What to produce:
Leave out the pictures, and quote exactly the lines running from the one with "Viewport: 936px width, 781px height." through the last line of the entries below.

Data entries:
-- Opening Marker --

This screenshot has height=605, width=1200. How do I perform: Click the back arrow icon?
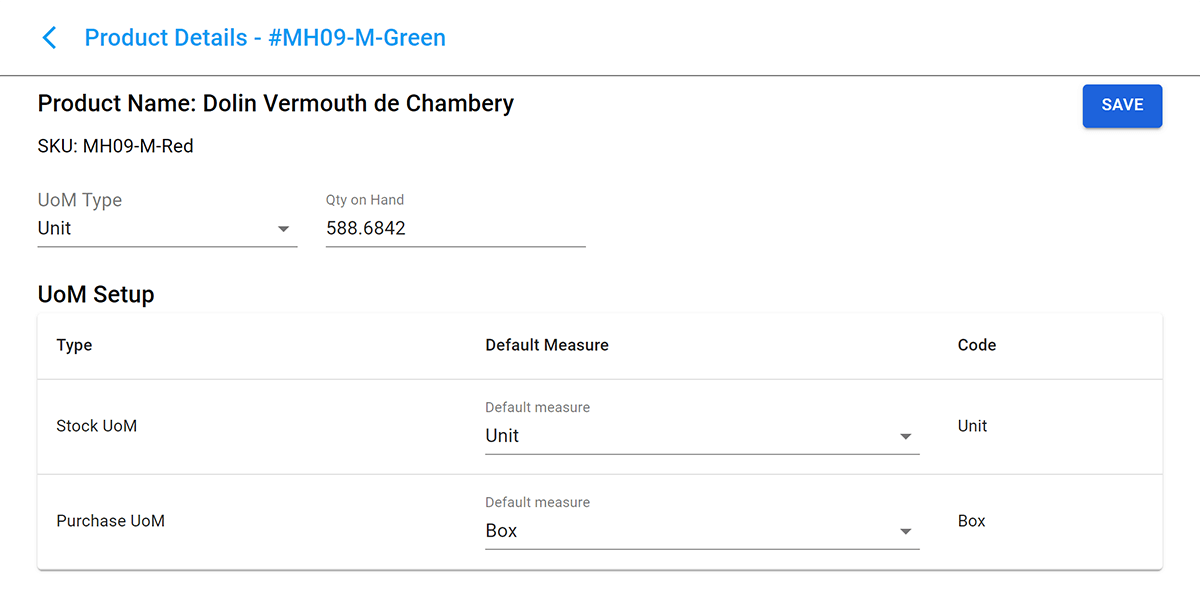tap(49, 38)
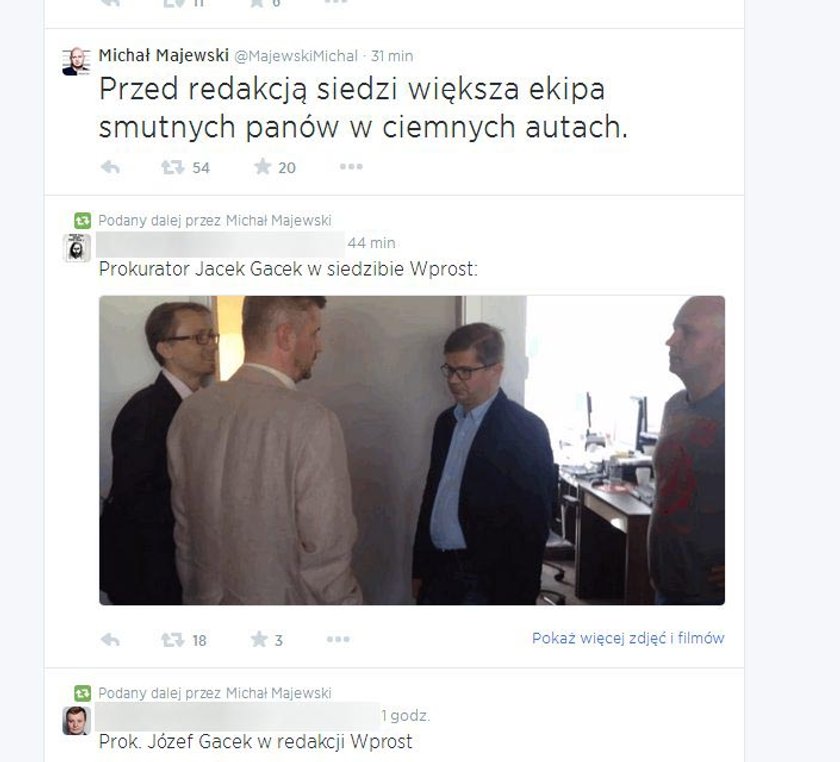Viewport: 840px width, 762px height.
Task: Favorite the tweet with 3 stars
Action: click(259, 639)
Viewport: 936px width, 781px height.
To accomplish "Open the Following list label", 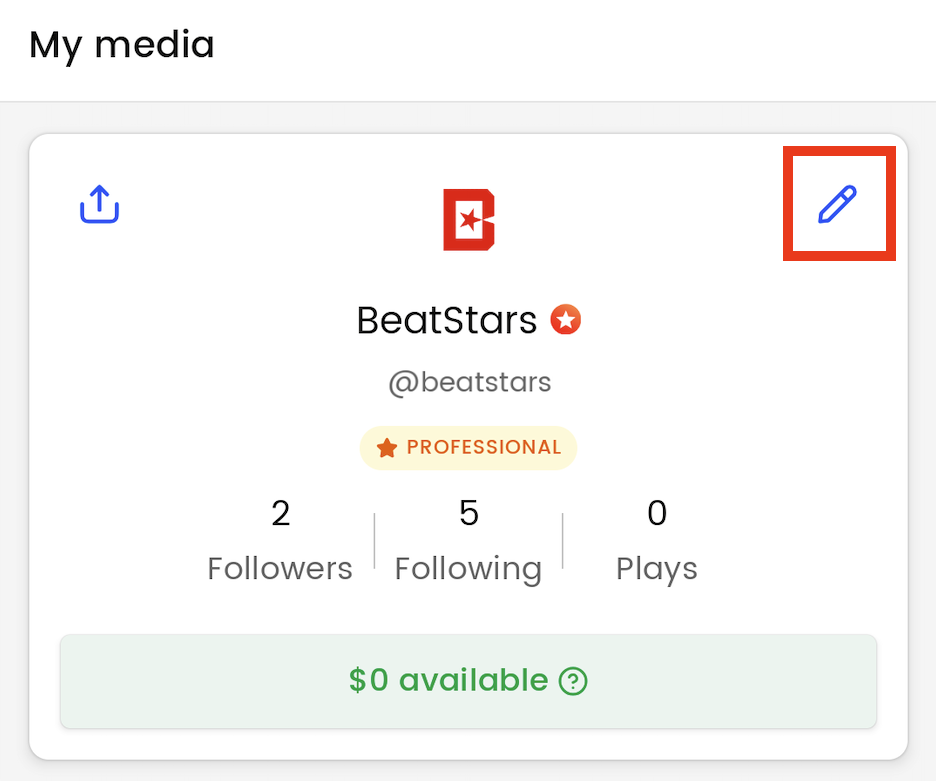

-- Closing Marker --

Reply:
Viewport: 936px width, 781px height.
To accomplish "Open the Following list label", 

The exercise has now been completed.